I heard the faint tones of a piano keyboard to front-left, and I knew that was the oil-bubble exhibit. (I’d played with it a number of times.) I also knew that the exhibit was close to the center of the room, so walking away from it would get me to some kind of wall. On the way to the wall, I felt the tall plastic poles of the craft center in which I’d once spent an hour or two creating random things using felt and fuzzy pipe cleaners. I knew where I was. Finding the wall was then easy, and I knew which way to go. After that, it was just a matter of tracing the wall (which took me into a little-used maintenance area, apparently) and getting back to the stairs.

As I stepped on the red floor that marked the goal area, the science centre assistant noted my time and said he was blown away. It turned out that the science centre had been running the challenge for five months, and at 4 minutes and 29 seconds, I was just a few seconds behind the first-place record established by a guy who was actually blind and who had done the challenge twice. I laughed and told him that my background in computer science meant that I’d written my share of maze-solving problems. Also, I’d been into assistive technologies in my senior year, so navigating blind didn’t scare me–I knew totally awesome people who could do it. =)

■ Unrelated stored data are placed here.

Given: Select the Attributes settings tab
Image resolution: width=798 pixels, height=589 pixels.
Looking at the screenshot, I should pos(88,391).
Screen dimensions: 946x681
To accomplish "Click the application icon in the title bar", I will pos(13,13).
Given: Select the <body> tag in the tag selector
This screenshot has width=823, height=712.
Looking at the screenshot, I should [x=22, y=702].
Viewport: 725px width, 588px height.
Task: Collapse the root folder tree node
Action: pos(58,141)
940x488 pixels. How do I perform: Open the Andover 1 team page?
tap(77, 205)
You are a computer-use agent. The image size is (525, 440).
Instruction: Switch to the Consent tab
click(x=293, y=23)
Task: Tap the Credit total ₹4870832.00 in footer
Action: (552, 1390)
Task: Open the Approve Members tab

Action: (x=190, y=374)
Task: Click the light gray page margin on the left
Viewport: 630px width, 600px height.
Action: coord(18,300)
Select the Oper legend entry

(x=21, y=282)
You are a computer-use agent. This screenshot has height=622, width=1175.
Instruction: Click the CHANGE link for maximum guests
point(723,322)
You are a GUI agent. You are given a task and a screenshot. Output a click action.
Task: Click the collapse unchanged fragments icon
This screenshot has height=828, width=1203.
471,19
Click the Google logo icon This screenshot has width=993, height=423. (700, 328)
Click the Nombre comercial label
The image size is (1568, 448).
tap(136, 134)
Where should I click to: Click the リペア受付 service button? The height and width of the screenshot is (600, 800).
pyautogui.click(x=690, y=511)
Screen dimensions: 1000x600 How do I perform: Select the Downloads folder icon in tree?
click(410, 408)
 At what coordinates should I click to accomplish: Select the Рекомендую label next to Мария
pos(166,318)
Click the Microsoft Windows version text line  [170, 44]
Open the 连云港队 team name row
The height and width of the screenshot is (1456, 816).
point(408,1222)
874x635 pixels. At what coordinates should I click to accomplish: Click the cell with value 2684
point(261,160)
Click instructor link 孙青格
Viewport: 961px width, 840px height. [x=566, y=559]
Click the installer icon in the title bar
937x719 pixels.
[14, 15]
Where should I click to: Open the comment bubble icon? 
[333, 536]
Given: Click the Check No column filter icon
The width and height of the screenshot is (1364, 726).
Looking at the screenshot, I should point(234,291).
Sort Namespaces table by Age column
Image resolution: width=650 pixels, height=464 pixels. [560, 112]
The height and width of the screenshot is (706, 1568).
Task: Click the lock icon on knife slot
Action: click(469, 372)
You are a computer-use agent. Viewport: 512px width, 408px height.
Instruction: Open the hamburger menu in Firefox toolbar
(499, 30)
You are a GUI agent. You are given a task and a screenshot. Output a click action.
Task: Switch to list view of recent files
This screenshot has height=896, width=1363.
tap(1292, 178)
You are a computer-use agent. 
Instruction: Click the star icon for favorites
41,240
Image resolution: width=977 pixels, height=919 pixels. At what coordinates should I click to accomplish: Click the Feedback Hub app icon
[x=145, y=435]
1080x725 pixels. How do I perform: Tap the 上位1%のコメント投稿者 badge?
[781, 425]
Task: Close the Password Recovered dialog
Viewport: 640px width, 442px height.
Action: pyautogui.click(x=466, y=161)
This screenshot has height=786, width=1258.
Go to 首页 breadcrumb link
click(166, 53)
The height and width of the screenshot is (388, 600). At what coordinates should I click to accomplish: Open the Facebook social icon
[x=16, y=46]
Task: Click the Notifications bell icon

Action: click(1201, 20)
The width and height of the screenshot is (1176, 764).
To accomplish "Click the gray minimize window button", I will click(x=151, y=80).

I didn’t mind navigating without sight, building the map in my head. In fact, I enjoyed listening to the different sounds and figuring out where they were, guessing my location and confirming or adjusting my mental model with each thing I ran across. The experience reminded me of the Tactile Dome in San Francisco’s Exploratorium (another wonderful science center!), where I had a lot of fun figuring out what objects were embedded into the walls.

If I were to do it again (which is unlikely as this was the last day of the challenge), I would use just one long cardboard tube instead of trying to navigate with two, as I liked having a free hand to feel the textures and make sure I was on the right track. I would sweep the tube in front of me like the way that blind people use their cane to quickly check their path, and I would walk faster because I could trust it to tell me where the wall was.

That’s what it felt like, and I encourage you to give it a try if you encounter this challenge yourself. =) (Maybe your local science centre might find it interesting!)

Short URL: http://sachachua.com/blog/p/4925
  • http://www.daysstories.blogspot.com mom

    One of the simplest creativity exercises that Julie Cameron (“The Artist’s Way”) suggests is for us not to turn on lights when we enter our bedrooms, so we can navigate without sight. Of course, if one’s bedroom is small and does not offer much of a challenge, what we can do is not to turn on lights for the entire house. At least for a few minutes.

    When you were an infant/toddler, we followed the suggestions in Dr. Genevieve Painter’s book, “Teach Your Baby,” to let you hear something – maybe a small portable radio (no iPod in those days) and then to hide it so you could follow the faint sound to find it. To stimulate the sense of touch, we would let you match contents of two boxes or paper bags – mixed but identical small pieces- so you could pair two of each kind – sandpaper, silk, twine, tiny pieces anything we could find in the house that we could split into two pieces.

    And still following her advice, we would let you (and your sisters before you) to touch textures – grass, moss, wood, etc. , or smell ambient scents, or listen to identify sounds, so that you did not limit yourself to the sense of sight. Whenever safe, we would let you taste different things.

    I can see that those exercises are helping you now to set a record of sorts. Second place to a blind person – not a bad score. ;)

    • Susan Pancho

      Thanks for this tip, Sacha’s mom! I’m a new parent of a 13 month old and have been looking for activities for her to keep on learning. I’ll try these (and also look for the book)!

  • http://www.robloach.net Rob Loach

    I love the Ontario Science Centre…. Particularly the ball factory, and the space stuff.

  • Susan Pancho

    I also loved the Ontario Science Centre and I was just there as a tourist. Must be great to live in the area and be able to visit all the time. I’ll definitely go to the Exploratorium in SF. Thanks for the tip!